Text excerpt.
----------

Forum Moderators: phranque

Message Too Old, No Replies

indeterminate parameter redirect

dynamic to static url with 301 redirect and "random" parameter order

         

vinnydtm

10:40 pm on Jul 20, 2007 (gmt 0)

10+ Year Member



Hi,

I've read the thread Changing dynamic to static URLs [webmasterworld.com], and some of the articles on rewrites here. That is essentially what I need to do. But there is one twist that I can't quite figure out.

In the thread, the example seems to assume your parameters will always be in the same order:


http://example.com/mypage.html?p1=v1&p2=v2&p3=v3

However, in my case, there is no such guarantee. So what I need to do is that for all of the following (for example):


http://example.com/mypage.html?p1=v1&p2=v2&p3=v3
http://example.com/mypage.html?p2=v2&p3=v3&p1=v1
http://example.com/mypage.html?p1=v1&p3=v3&p2=v2&

(I could have a trailing "&" as in the last example) need to map the SAME 301 redirect:

http://example.com/v1/v2/v3/mypage.html

Does this mean I need some kind of chain of RewriteRules? I can do this if I am only picking out one parameter, but the added parameters seem to put in a bit of twist (which may not be, but I'm new at this).

To add to this, the result may be a mixed URL. That is, I can have:


http://example.com/mypage.html?p2=v2&p3=v3&p1=v1&p4=v4

or

http://example.com/mypage.html?p4=v4&p2=v2&p3=v3&p1=v1

need to end up as:


http://example.com/v1/v2/v3/mypage.html?p4=v4

That is, for those remaining parameters I'm not picking out, they must remain as part of the query (and those that I've picked out need to be removed from the query).

Is this possible with the mod_rewrite? Or really should be looking at a completely different solution?

Thanks!

Vince

[edited by: jdMorgan at 4:19 am (utc) on July 21, 2007]
[edit reason] exampe.com [/edit]

phranque

11:08 pm on Jul 20, 2007 (gmt 0)

WebmasterWorld Administrator 10+ Year Member Top Contributors Of The Month



welcome to WebmasterWorld, vince!

i would internally rewrite the url to a "canonical" form:

http://www.example.com/mypage.html?p1=v1&p2=v2&p3=v3&otherparams=othervalues

using 3 steps to move p3 then p2 then p1 to the front of the query string and then externally redirect to the "static" url:
http://www.example.com/v1/v2/v3/mypage.html?otherparams=othervalues

you can access the query string using RewriteCond and backreference grouped parts with %N syntax in subsequent RewriteCond/RewriteRule directives.

----------

Stored data.
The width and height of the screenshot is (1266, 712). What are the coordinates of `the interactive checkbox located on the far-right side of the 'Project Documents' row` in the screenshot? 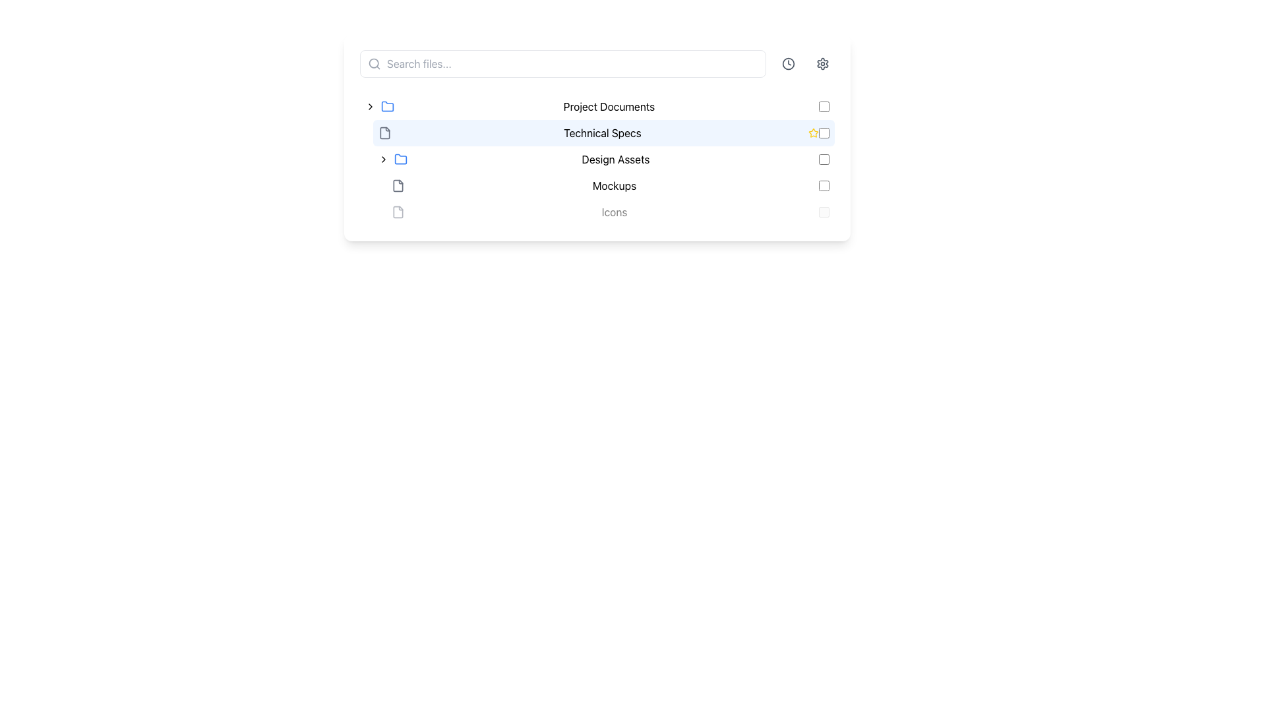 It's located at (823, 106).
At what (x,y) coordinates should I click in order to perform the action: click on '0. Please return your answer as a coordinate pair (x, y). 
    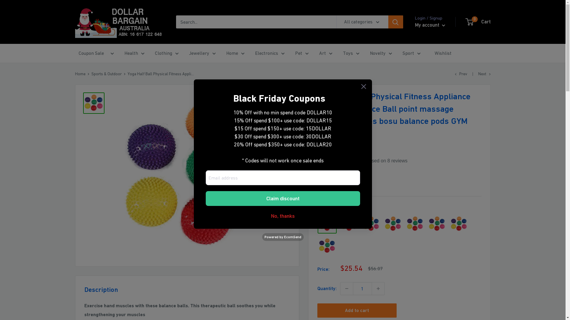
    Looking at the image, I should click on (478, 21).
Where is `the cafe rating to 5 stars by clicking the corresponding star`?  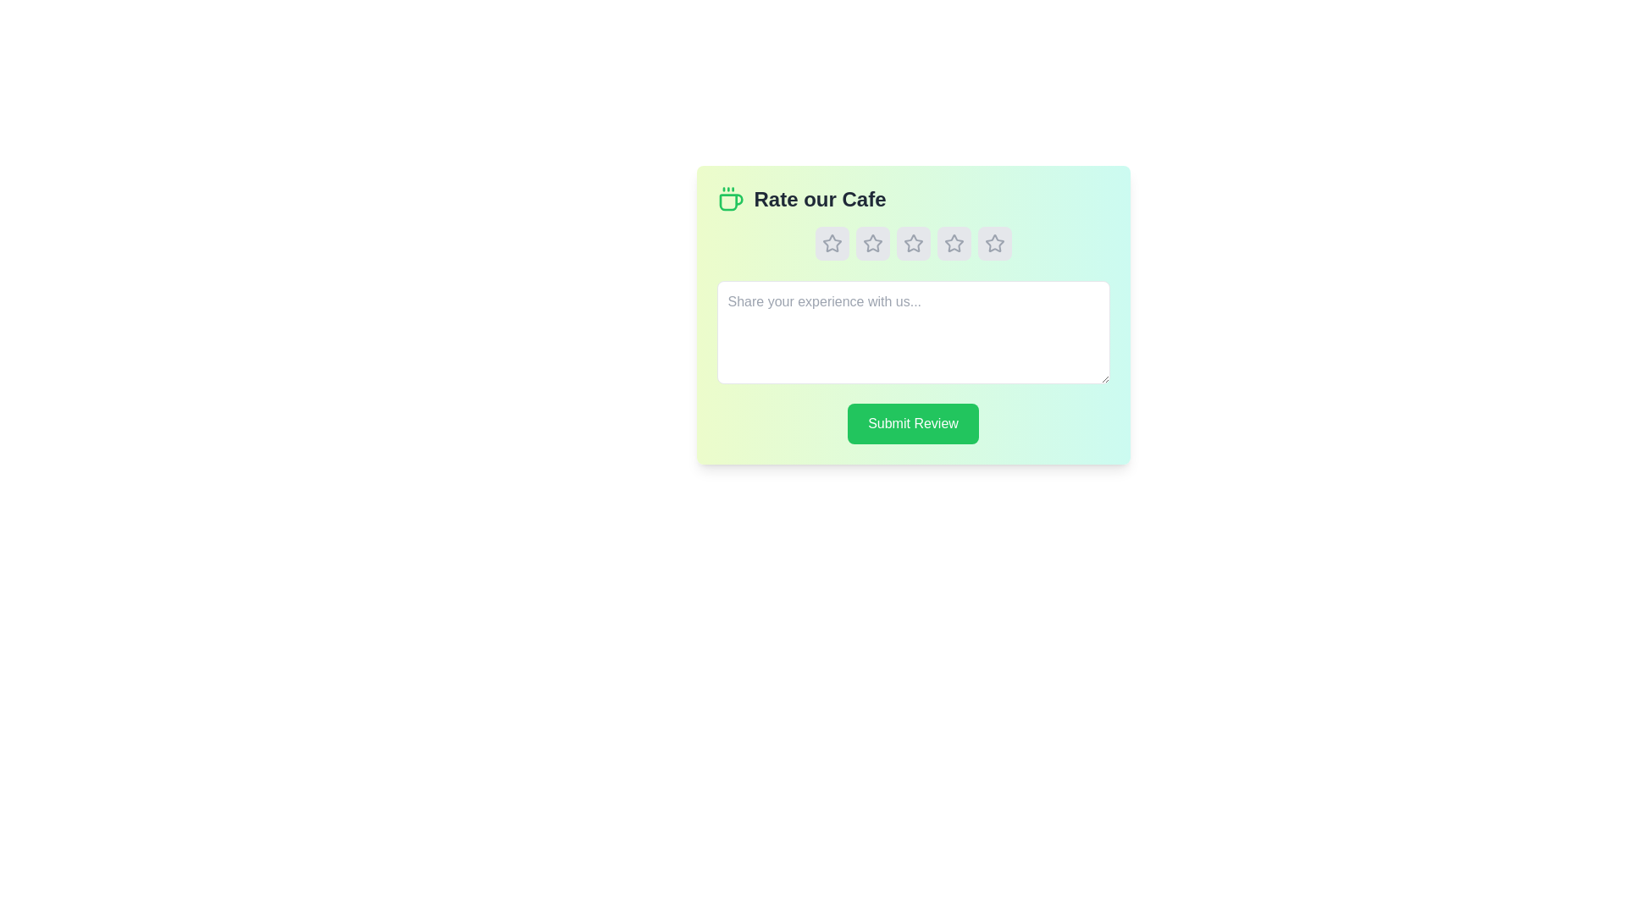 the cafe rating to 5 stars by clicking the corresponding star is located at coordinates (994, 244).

----------

Task goal.
Please copy the stretch of the mod_rewrite forum thread above from "However, in my" through "new at this)." word for word.

Exercise result.
However, in my case, there is no such guarantee. So what I need to do is that for all of the following (for example):


http://example.com/mypage.html?p1=v1&p2=v2&p3=v3
http://example.com/mypage.html?p2=v2&p3=v3&p1=v1
http://example.com/mypage.html?p1=v1&p3=v3&p2=v2&

(I could have a trailing "&" as in the last example) need to map the SAME 301 redirect:

http://example.com/v1/v2/v3/mypage.html

Does this mean I need some kind of chain of RewriteRules? I can do this if I am only picking out one parameter, but the added parameters seem to put in a bit of twist (which may not be, but I'm new at this).